D-day is just around the corner. Forty some-odd days to go until life changes forever. A month and some change until my husband and I will get to welcome the little life whose DNA twists and twirls with parts of him and parts of me. I’m more excited than I am afraid. Perhaps I should be more afraid.
Someone once said that to have a child is to have your heart go walking around outside your body forever. I don’t know what that’s going to feel like quite yet. But I know I’m about to be tempted with all the worrying that I’ve scolded my mom for since I turned sixteen or so. And I know that even someone with a PhD in babysitting, probably isn’t going to be enough for me to completely take my mind off the well-being of that little one at home the first time we’ve gone out for a night again after the birth.
By the time you read this, my husband and I will have taken our last class on natural childbirth before the baby comes. We’ve been reading, practicing, and otherwise preparing for what we hope will be an un-medicated delivery. According to the experts, learning to deeply relax is the key to minimizing pain. When a laboring woman tenses up the rest of her body, the muscles in the uterus doing the hard work of labor have to work twice as hard. They have to fight against all the other clenched muscles in the body and they have to duke it out for the remaining energy reserves.
The books also teach that fear is the enemy. Apparently, in most other species of mammals, if an animal senses danger, the body shuts down the laboring response until the animal can get to a safer place. Physiologically, when we are afraid blood is diverted to other parts of the body. Neurotransmitters send chemicals to the brain with opposite messages from those that the body needs to labor smoothly.
I was up about 3 am the other night with that infamous third trimester insomnia, God’s little “gift” to help pregnant moms get ready for waking at all hours of the night, I suppose. I decided to make the most of the time and was reading one of the books I have on relaxation which was talking about this fear principle. It asked me to list out any fears that I might have about the upcoming birth or responsibilities of a new parent. I began thinking through them and rather than using the New Age garbage they recommended I was praying through them, one by one, and releasing them to God.

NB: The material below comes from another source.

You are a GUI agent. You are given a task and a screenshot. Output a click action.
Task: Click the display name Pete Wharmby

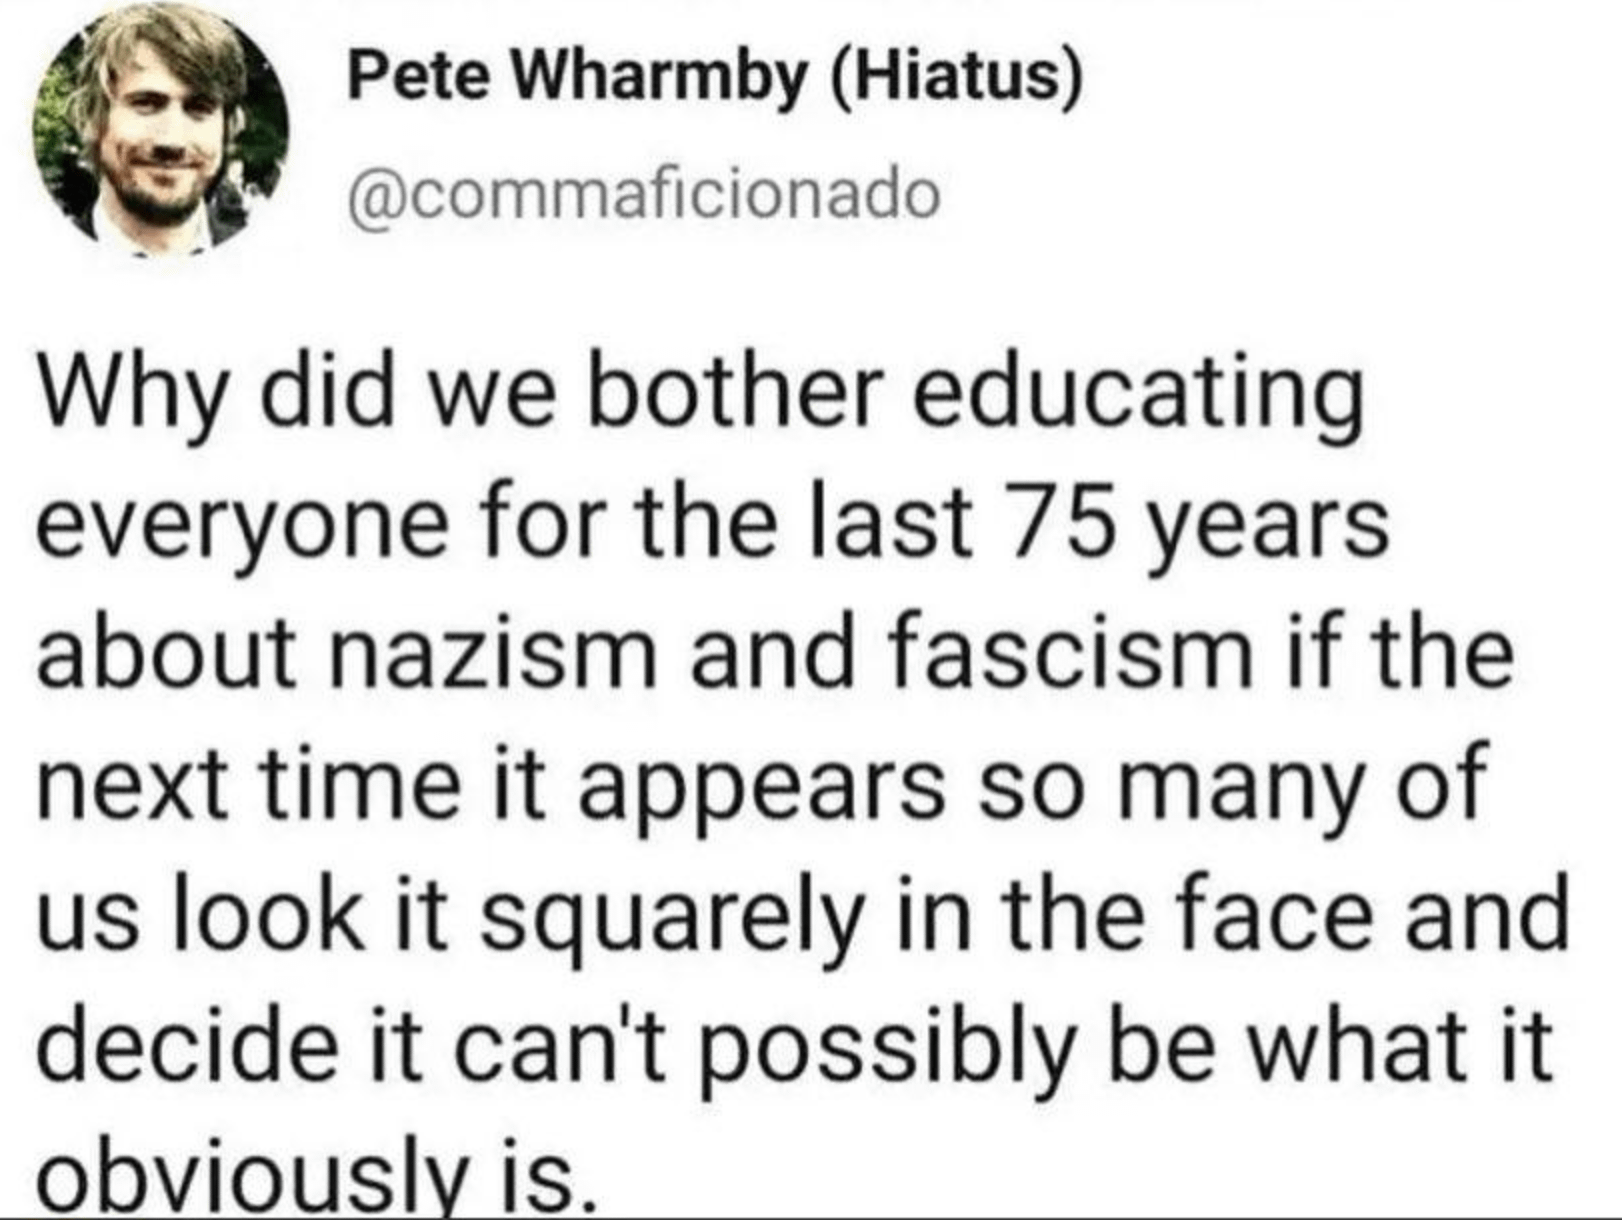577,76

That night or early morning rather, when I was able to lay my head down again and sleep, I had a dream. I was crying, but someone much bigger than I was holding me, comforting me, and little by little, I felt myself calm. The tears subsided and I felt cared for, protected, at peace.
There’s no command more frequent in the Bible than “do not fear.” God seems to call fear the enemy as well. He bids us in no uncertain terms to trust Him, to lean into Him, to relax in the assurance of His unwavering care. After all, He is the first parent, and the only perfect one. Perhaps the song Zephaniah tells us that He sings over us is really just a lullaby. In His arms, “all will be well, and all manner of things shall be most well.”